WHAT THIS TASK INVOLVES: Wherever an image appears in the data, omit it and copy all the remaining text word for word.

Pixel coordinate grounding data
• • • •

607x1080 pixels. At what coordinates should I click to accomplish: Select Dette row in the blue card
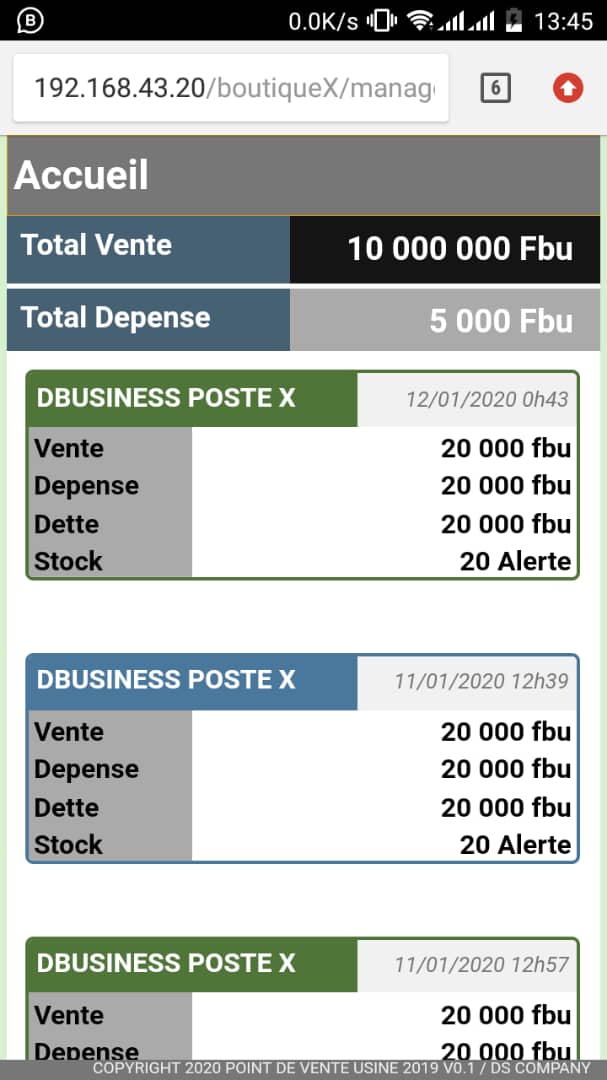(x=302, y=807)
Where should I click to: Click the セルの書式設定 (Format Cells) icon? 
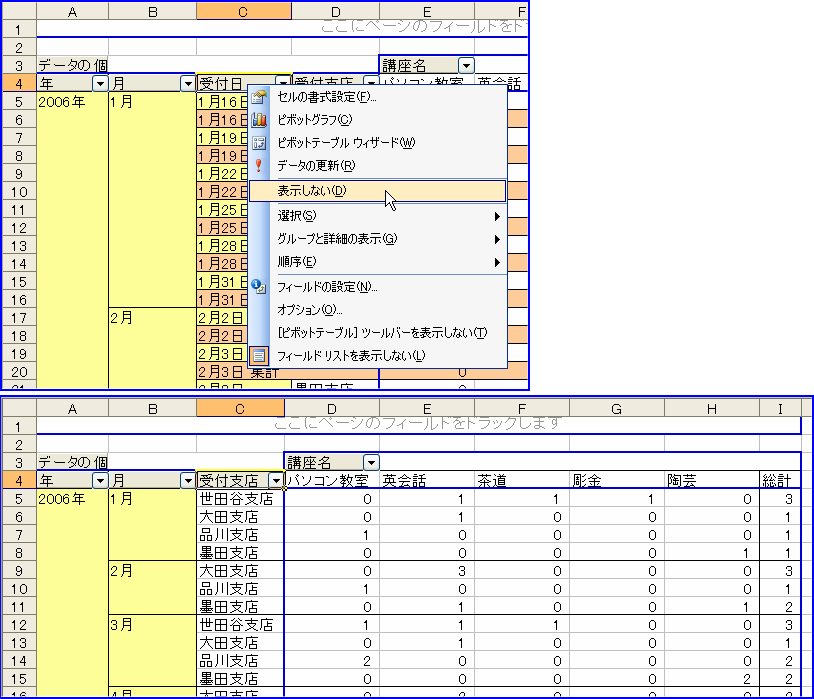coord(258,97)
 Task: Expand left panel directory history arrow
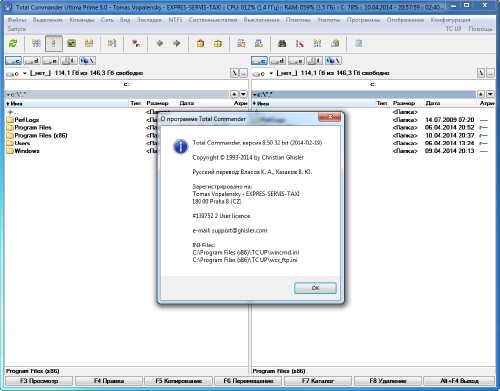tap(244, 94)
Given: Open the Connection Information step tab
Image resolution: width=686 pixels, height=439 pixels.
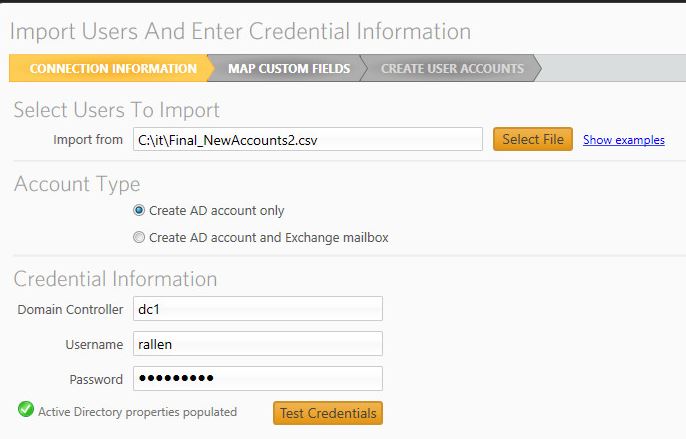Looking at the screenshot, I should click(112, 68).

• • • •

SOLUTION TO THIS PROBLEM:
607x1080 pixels. At what coordinates should I click to accomplish: Select Dette row in the blue card
(x=302, y=807)
Where should I click to: Click the セルの書式設定 (Format Cells) icon? 
coord(258,97)
 Task: Expand left panel directory history arrow
tap(244, 94)
Given: Open the Connection Information step tab
Image resolution: width=686 pixels, height=439 pixels.
Looking at the screenshot, I should click(112, 68).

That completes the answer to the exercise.